The arc of Mr. Jackson's career, and his management of his business and financial affairs, tracks some of the timeworn truisms about the realities of the entertainment industry and those who inhabit its upper tiers: a child star unwittingly beholden to others who control his bank account; a more mature adult who is savvy about packaging and marketing himself but who grows increasingly undisciplined about his spending; and, finally, a reclusive caricature locked inside a financial and emotional fantasyland of his own making.

For those without access to Mr. Jackson's personal accounts, assessing exactly how much money has passed through his hands over a career that spans decades is impossible. Sales of his recordings through Sony's music unit have generated more than $300 million in royalties for Mr. Jackson since the early 1980's, according to three individuals with direct knowledge of the singer's business affairs. Revenues from concerts and music publishing — including the creation of a venture with Sony that controls the Beatles catalog — as well as from endorsements, merchandising and music videos added, perhaps, $400 million more to that amount, these people believe.

WHATEVER portion of those earnings actually ended up in Mr. Jackson's wallet is also difficult to assess because it would have to account for hefty costs like recording and production expenses, taxes and the like that would have reduced income from his business endeavors. Mr. Jackson could not be reached for comment.

(There's more, this is just page 1, but it gets into MJ's career).

Renee
02-16-2010, 10:14 AM
On Friday, Roger Friedman ran a blurb on the remake of "We Are the World" and included some of the history between MJ and Tommy Mottola, leading to "What More Can I Give?" being shelved:


Irony for Michael Jackson: ‘We Are the World’ at 25
By: Roger Friedman // Friday February 12, 2010

Tonight everyone will get to hear the new edition of “We Are the World,” 25 years after Michael Jackson, Lionel Richie, and Quincy Jones made history.

It’s an ironic moment for Michael Jackson, whose alleged murderer was arraigned this week. It’s ironic especially since it features Celine Dion.

Dion was one of the singers whom Jackson enlisted in October 2001 for his “What More Can I Give” single. With a panoply of stars, Jackson tried to re-create the “We Are The World” vibe for the people who’d been affected by Sept. 11.

It didn’t work. Sony’s Tommy Mottola didn’t want Michael’s charitable efforts interfering with the release then of his first album since the mid ’90s, “Invincible.” He wouldn’t let Jackson release it on Sony and stopped “What More Can I Give” from coming out elsewhere.

The tug-of-war went on forever. After Hurricane Rita (which followed Katrina) in 2005, Jackson again tried to release “What More Can I Give.” Again, he had no luck.

Michael did use the song to some effect just once. With his producing partner Marc Schaffel, Jackson gathered together a bunch of stars and performed the song live on the Washington DC ABC special for 9-11 in October 2001. But it was a lost cause. Mottola pounced on the fact the Schaffel had a porn business on the side. The song was never heard again.

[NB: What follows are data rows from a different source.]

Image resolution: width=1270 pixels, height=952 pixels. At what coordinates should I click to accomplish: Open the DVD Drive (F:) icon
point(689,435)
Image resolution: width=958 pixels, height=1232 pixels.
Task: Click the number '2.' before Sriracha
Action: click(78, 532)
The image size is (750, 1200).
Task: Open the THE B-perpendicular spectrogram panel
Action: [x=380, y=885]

http://showbiz411.blogs.thr.com/2010/02/12/michael-jackson-we-are-the-world-at-25/


The rest of the article is not favorable to MJ, so I'll just leave it at that.

crillon
02-16-2010, 12:08 PM
It was some type of deal he made in Dubai in 2006. I'll have to find it.

Edit: We are talking about the same deal. The deal was in December 2005 but the NY Times didn't cover it until May 2006.

What Happened to the Fortune Michael Jackson Made?
By TIMOTHY L. O'BRIEN
Published: May 14, 2006
http://www.nytimes.com/2006/05/14/business/yourmoney/14michael.html

SEATED in a $9,000-a-night luxury suite in the sail-shaped Burj Al Arab hotel in Dubai, Michael Jackson played the role of a wealthy pop star as he met with two senior executives of the Sony Corporation last December. From the opulent setting to Mr. Jackson's retinue of advisers, there was little indication that Sony's troops were paying a visit because they were concerned that he was teetering on the brink of bankruptcy proceedings.

Sony was worried because Mr. Jackson was the company's partner in a lucrative music publishing business that included songs by the Beatles and other musicians. If Mr. Jackson became insolvent, his 50 percent share of that $1 billion business would be up for grabs to the highest bidder, leaving Sony to confront the uncomfortable possibility that it would be forced into a new, unpredictable partnership not of its own choosing.

With the waters of the Persian Gulf and a teeming, prosperous emirate splayed out far beneath them, the group got down to business. According to those who attended the meeting and requested anonymity because confidential financial matters were discussed, Mr. Jackson was pensive and cooperative, seemingly well aware of the gravity of his situation despite the grandeur of his surroundings. He only chirped up occasionally to remark on what a wonderful investment the catalog had been.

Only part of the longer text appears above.